- For for (X..Y), Perl uses a counting loop.
- For for (reverse constX..constY), Perl builds a flattened list at compile-time and iterates over it in reverse.
- For for (reverse X..Y), Perl builds a flattened list at run-time and iterates over it in reverse.
So far, I've found 6 different kinds of for loops in Perl. You can find them in an earlier node.
#!/usr/bin/perl --
use strict;
use warnings;
use Benchmark qw(cmpthese);
my $BIG = 100_000;
cmpthese(-3, {
c_f => \&c_f,
c_r => \&c_r,
p_fv => \&p_fc,
p_fc => \&p_fv,
p_rc => \&p_rc,
p_rv => \&p_rv,
});
sub c_f { for (my $i = 0; $i < $BIG; $i++ ) { 1 } }
sub c_r { for (my $i = $BIG; $i-- > 0; ) { 1 } }
sub p_fc { for my $i ( 0..100_000-1 ) { 1 } }
sub p_fv { for my $i ( 0..$BIG-1 ) { 1 } }
sub p_rc { for my $i ( reverse 0..100_000-1 ) { 1 } }
sub p_rv { for my $i ( reverse 0..$BIG-1 ) { 1 } }
__END__
Rate p_rv c_r c_f p_rc p_fv p_fc
p_rv 28.5/s -- -37% -44% -59% -64% -65% Builds list and loops.

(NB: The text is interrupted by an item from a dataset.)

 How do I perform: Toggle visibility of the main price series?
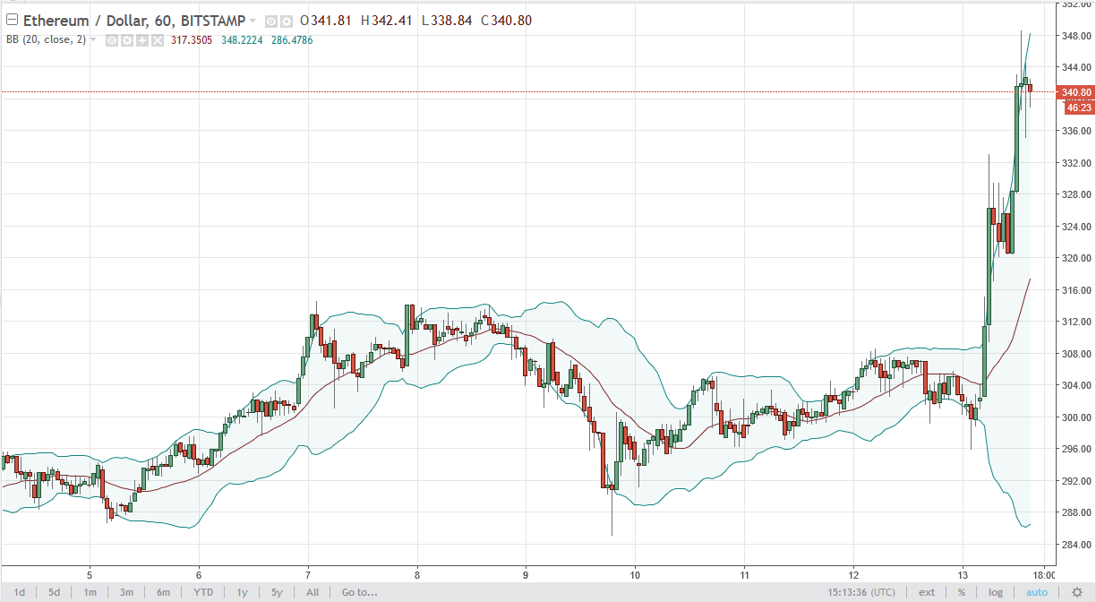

c_r 45.0/s 58% -- -11% -35% -44% -44%
c_f 50.7/s 78% 13% -- -27% -37% -37%
p_rc 69.7/s 144% 55% 37% -- -13% -14% Loops over pre-built array.
p_fv 80.0/s 180% 78% 58% 15% -- -1% Counting loop
p_fc 80.7/s 183% 79% 59% 16% 1% -- Counting loop
If you add "()," to the front of any of the lists, you'll notice that p_* will become as slow as p_rv.